* **TASK BRIEF**
Starting at the line that contains "高齢者雇用 (292, 551)" and ending after the line that contains "労務相談 (262, 1390)", write out those records again, requests included. Multiply every coordinate in the answers by 1.45 and round each result to a whole number, with halves rounding up.

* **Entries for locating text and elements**

>>>

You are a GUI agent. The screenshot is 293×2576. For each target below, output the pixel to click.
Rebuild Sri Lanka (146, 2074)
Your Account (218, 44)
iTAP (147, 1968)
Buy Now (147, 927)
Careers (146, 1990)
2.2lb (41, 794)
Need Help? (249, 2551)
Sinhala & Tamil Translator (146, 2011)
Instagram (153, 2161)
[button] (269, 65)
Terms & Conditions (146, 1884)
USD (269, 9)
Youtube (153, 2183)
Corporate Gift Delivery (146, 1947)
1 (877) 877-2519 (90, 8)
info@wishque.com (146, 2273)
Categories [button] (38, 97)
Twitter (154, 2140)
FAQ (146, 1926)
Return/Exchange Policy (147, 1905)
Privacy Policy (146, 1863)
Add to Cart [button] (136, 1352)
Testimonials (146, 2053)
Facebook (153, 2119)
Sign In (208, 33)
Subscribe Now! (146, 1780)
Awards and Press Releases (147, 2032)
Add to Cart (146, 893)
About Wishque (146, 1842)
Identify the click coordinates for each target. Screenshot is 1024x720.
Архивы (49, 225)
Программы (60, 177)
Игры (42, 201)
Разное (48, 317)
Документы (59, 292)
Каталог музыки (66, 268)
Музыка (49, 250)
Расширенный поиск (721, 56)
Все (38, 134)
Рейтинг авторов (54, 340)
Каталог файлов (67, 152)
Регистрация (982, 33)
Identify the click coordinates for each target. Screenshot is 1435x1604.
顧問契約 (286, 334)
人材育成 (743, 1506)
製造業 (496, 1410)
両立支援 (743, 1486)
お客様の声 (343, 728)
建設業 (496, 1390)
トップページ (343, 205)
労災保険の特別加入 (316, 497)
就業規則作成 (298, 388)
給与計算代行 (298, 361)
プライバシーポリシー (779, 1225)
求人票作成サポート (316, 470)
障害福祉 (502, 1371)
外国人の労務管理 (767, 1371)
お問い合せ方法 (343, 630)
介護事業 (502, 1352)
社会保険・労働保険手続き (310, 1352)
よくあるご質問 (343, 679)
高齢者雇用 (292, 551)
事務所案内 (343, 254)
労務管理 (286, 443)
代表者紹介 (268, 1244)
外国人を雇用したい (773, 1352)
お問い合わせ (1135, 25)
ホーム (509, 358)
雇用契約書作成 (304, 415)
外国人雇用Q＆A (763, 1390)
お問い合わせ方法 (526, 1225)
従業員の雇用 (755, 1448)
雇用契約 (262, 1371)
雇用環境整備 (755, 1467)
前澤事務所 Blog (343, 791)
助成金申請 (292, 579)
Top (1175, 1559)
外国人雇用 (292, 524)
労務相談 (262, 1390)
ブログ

<<<

* **CORRECT OUTPUT**
高齢者雇用 (423, 799)
事務所案内 (497, 368)
労務管理 (415, 642)
代表者紹介 (389, 1804)
外国人を雇用したい (1121, 1960)
お問い合わせ (1646, 36)
ホーム (738, 519)
雇用契約書作成 (441, 602)
外国人雇用Q＆A (1106, 2016)
お問い合わせ方法 (763, 1776)
従業員の雇用 (1095, 2100)
雇用契約 (380, 1988)
雇用環境整備 (1095, 2127)
前澤事務所 Blog (497, 1147)
助成金申請 (423, 840)
Top (1704, 2261)
外国人雇用 (423, 760)
労務相談 (380, 2016)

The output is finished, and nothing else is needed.